> Action item: Hunt for the word "Amazônia" across the entries below, copying each line that holds it.

> Data listing:
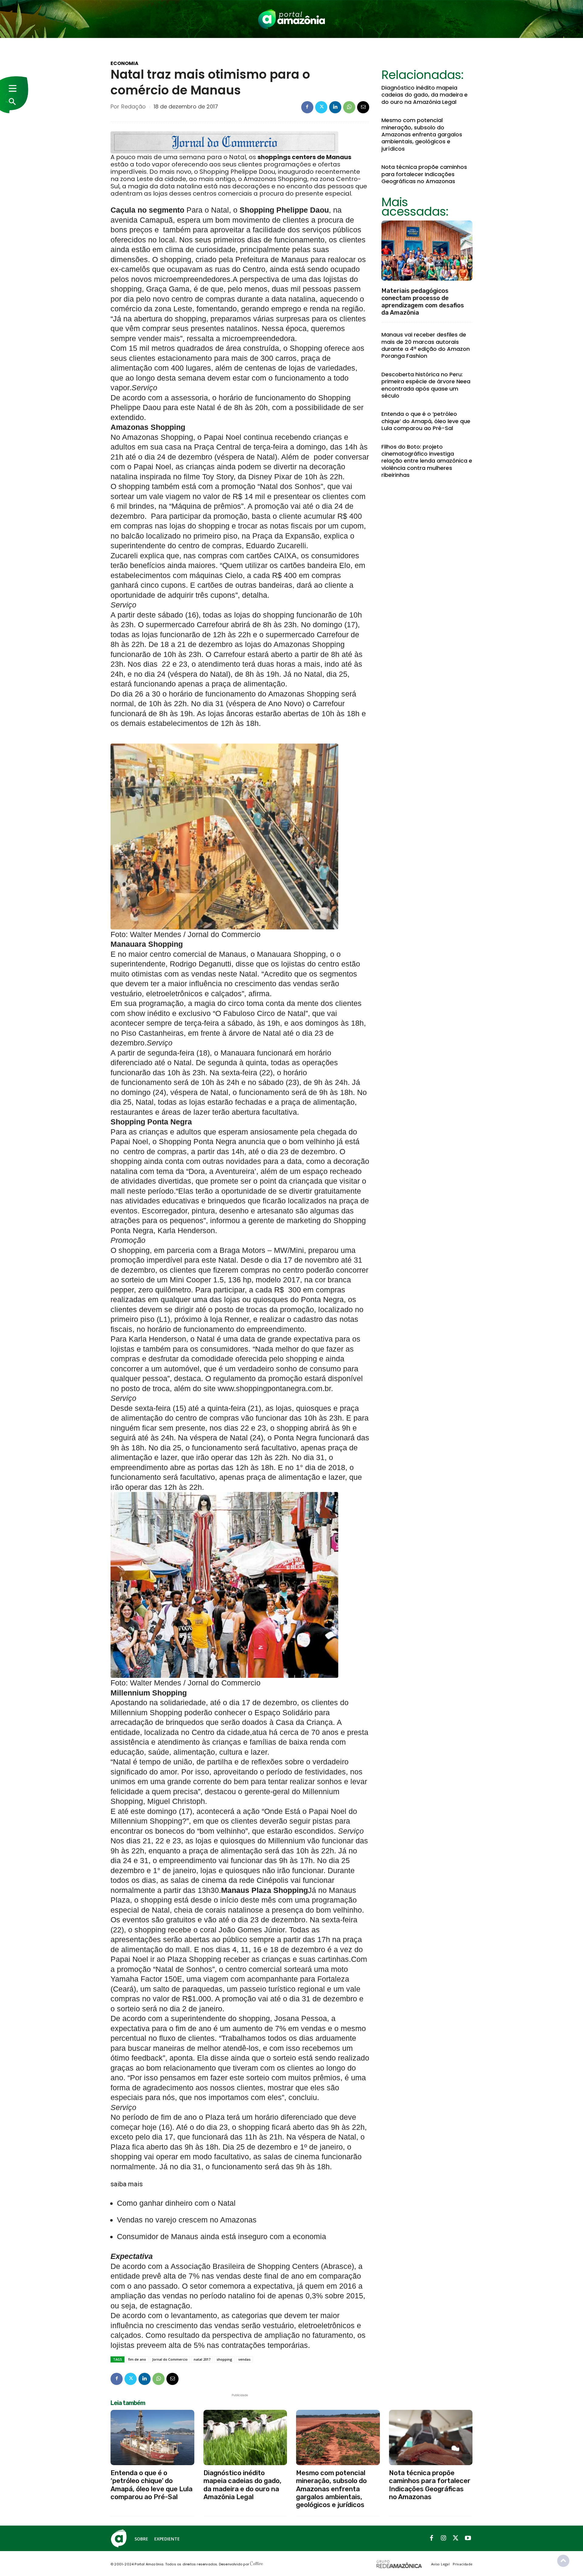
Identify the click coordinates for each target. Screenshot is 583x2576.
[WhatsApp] (349, 107)
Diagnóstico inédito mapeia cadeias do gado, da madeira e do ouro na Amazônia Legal (424, 95)
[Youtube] (467, 2538)
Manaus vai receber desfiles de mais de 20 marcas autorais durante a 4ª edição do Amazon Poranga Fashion (425, 345)
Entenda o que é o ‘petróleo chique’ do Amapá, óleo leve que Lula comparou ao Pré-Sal (425, 421)
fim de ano (137, 2359)
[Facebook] (307, 107)
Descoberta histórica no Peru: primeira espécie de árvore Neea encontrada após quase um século (425, 385)
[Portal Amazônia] (291, 19)
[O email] (363, 107)
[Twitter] (321, 107)
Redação (133, 106)
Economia (124, 63)
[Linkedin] (335, 107)
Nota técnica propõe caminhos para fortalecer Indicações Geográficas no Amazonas (424, 174)
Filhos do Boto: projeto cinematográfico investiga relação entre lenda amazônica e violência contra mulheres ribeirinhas (426, 461)
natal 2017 (202, 2359)
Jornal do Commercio (170, 2359)
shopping (224, 2359)
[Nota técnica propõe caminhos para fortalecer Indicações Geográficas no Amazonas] (431, 2437)
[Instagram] (443, 2538)
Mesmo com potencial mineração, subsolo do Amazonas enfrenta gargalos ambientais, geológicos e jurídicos (421, 134)
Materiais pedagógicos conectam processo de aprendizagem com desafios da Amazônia (422, 301)
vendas (244, 2359)
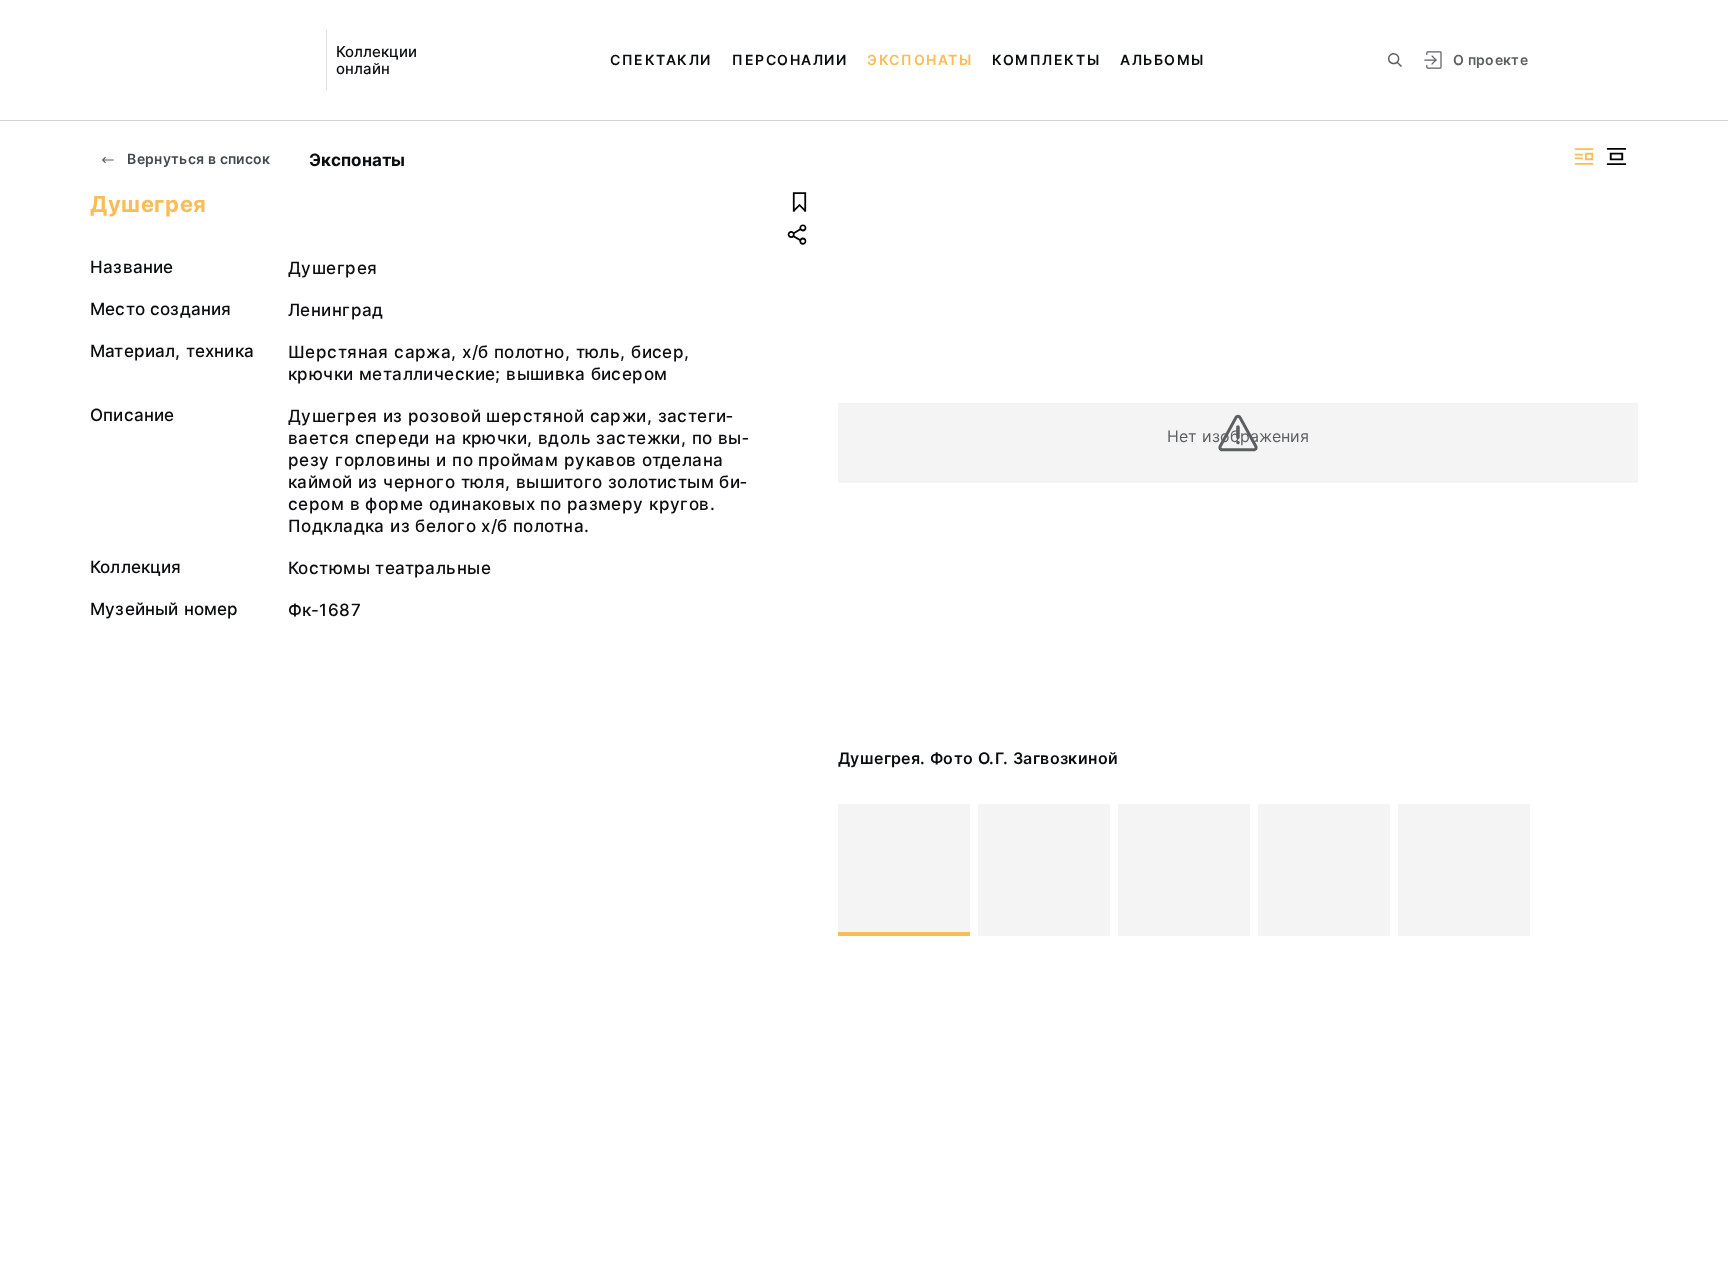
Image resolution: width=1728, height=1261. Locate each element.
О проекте (1490, 59)
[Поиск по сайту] (1395, 60)
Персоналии (789, 59)
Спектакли (661, 59)
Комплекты (1046, 59)
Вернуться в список (197, 158)
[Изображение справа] (1584, 156)
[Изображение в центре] (1616, 156)
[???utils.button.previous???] (862, 870)
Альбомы (1162, 59)
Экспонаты (919, 59)
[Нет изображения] (904, 870)
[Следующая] (1614, 870)
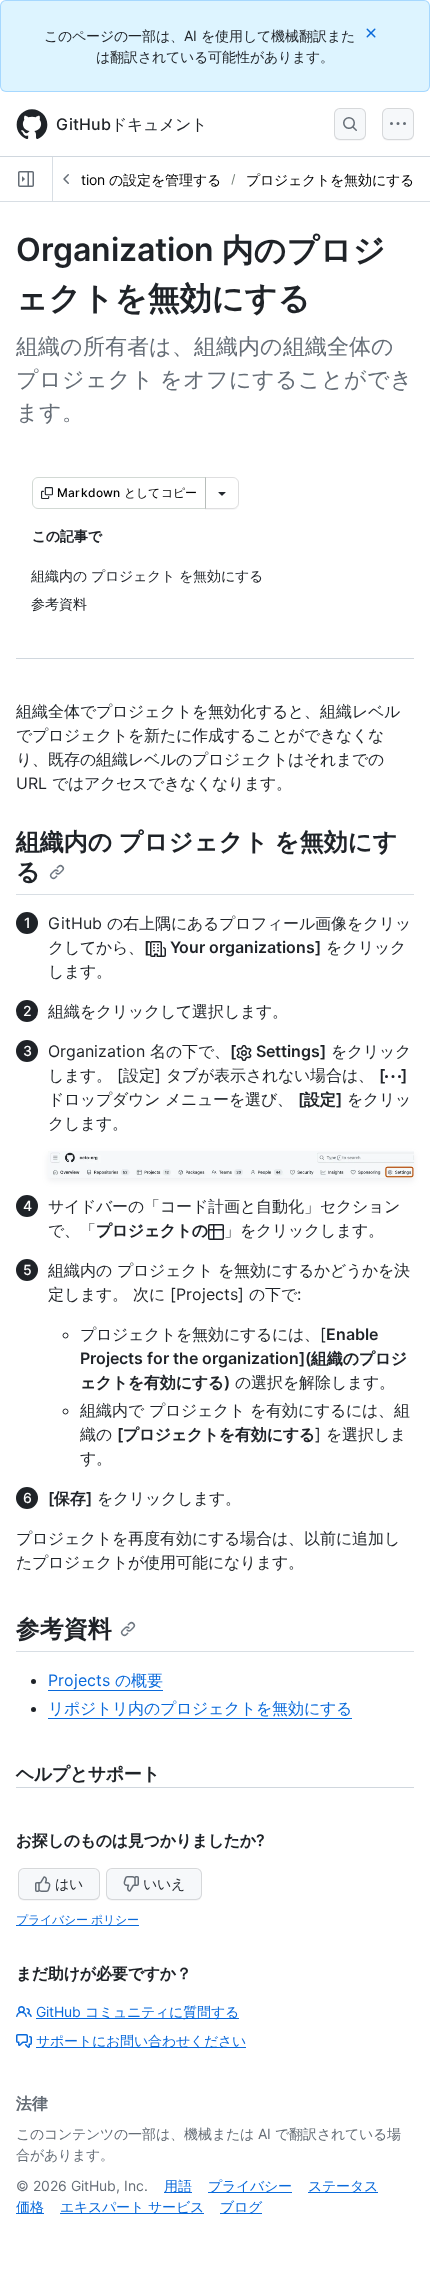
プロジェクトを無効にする (330, 179)
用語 (178, 2185)
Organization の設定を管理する (121, 179)
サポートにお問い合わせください (141, 2040)
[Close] (373, 32)
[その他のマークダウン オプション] (222, 493)
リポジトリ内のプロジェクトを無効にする (200, 1708)
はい (69, 1883)
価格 (30, 2206)
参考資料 (64, 1628)
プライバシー (250, 2185)
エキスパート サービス (132, 2206)
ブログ (241, 2206)
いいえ (164, 1883)
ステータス (343, 2185)
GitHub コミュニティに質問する (137, 2011)
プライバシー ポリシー (77, 1919)
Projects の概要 (105, 1680)
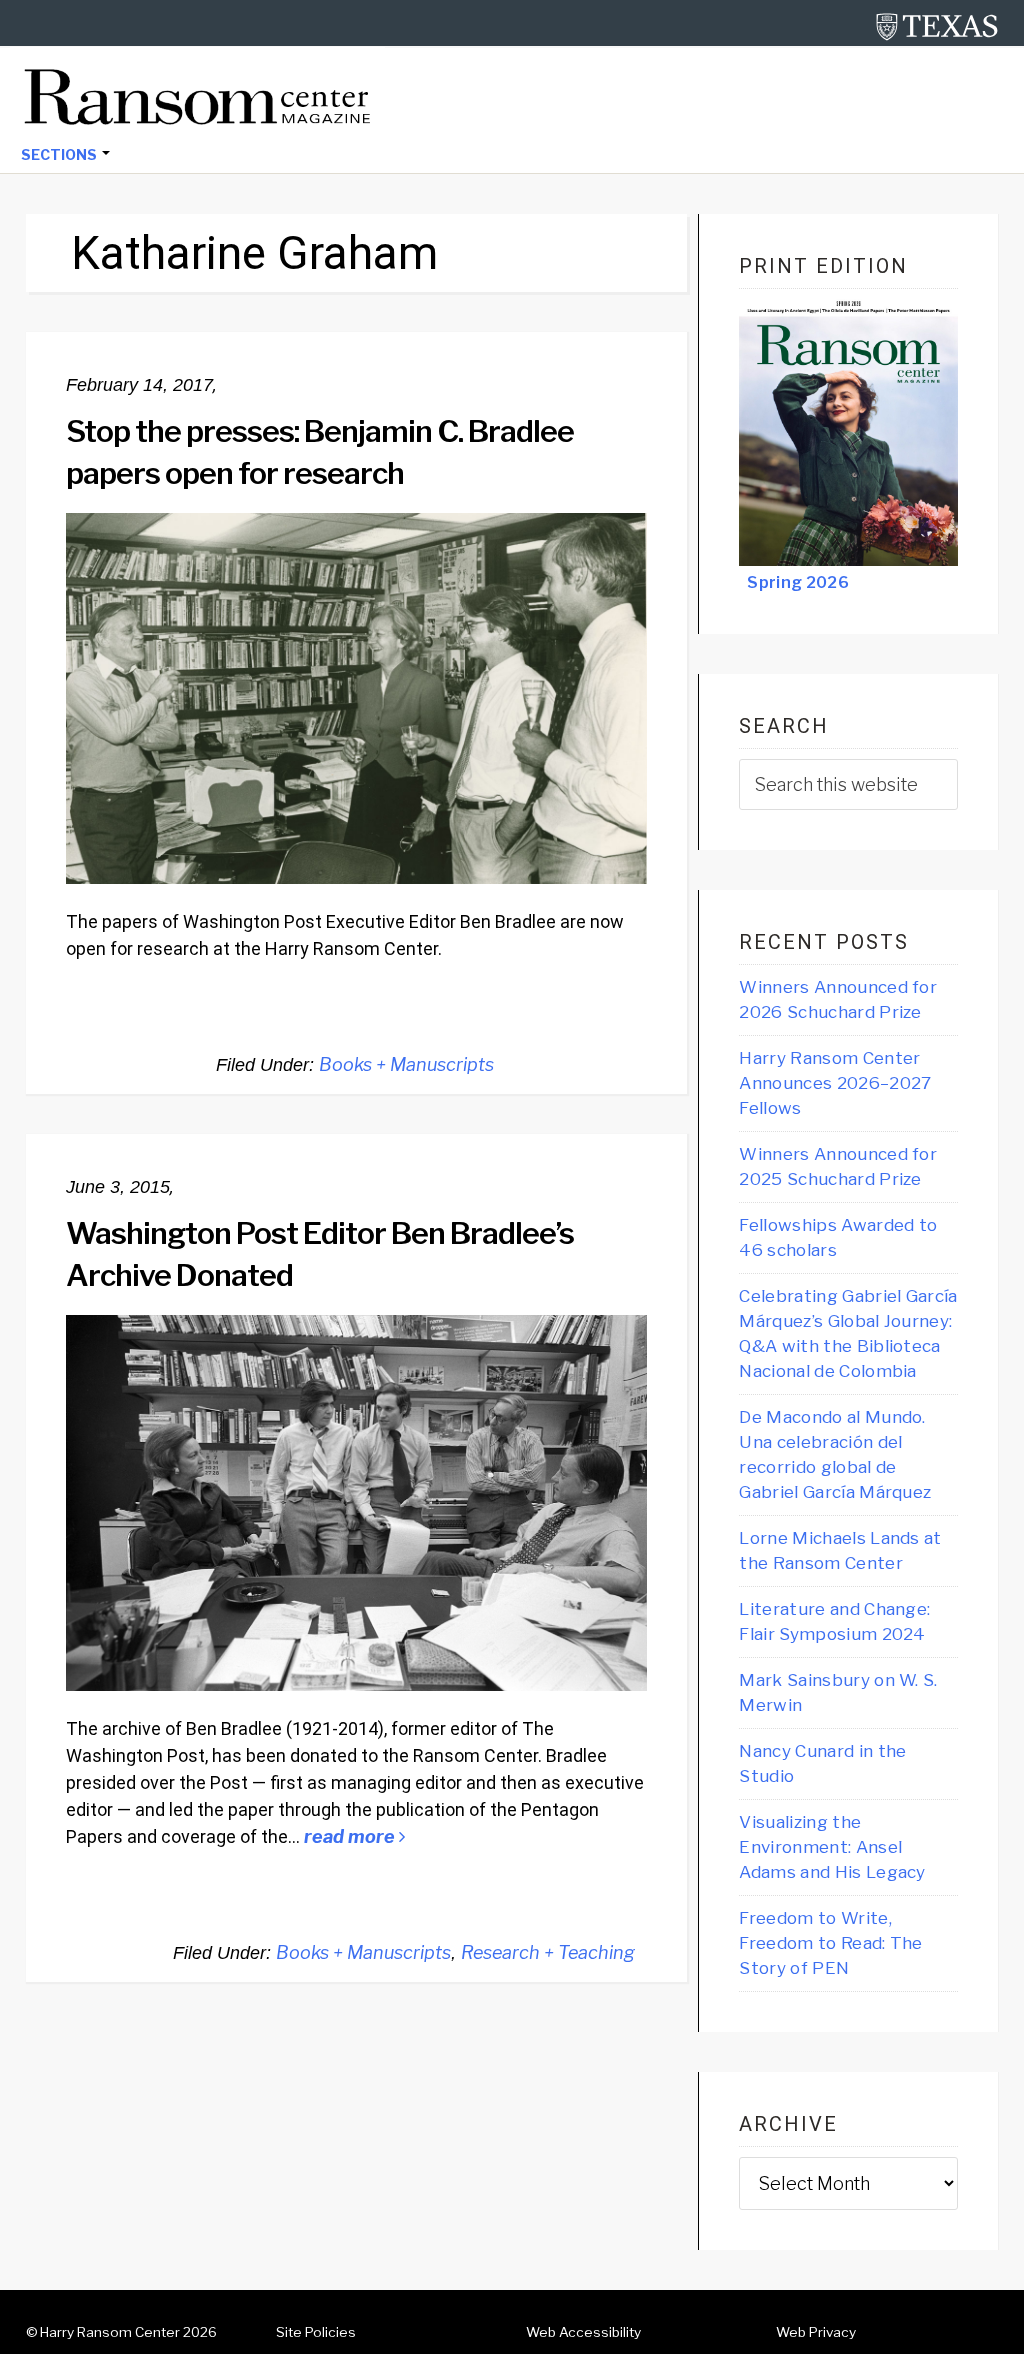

> Response to the task:
Diagnóstico inédito mapeia cadeias do gado, da madeira e do ouro na Amazônia Legal (424, 95)
[Portal Amazônia] (291, 19)
Materiais pedagógicos conectam processo de aprendizagem com desafios da Amazônia (422, 301)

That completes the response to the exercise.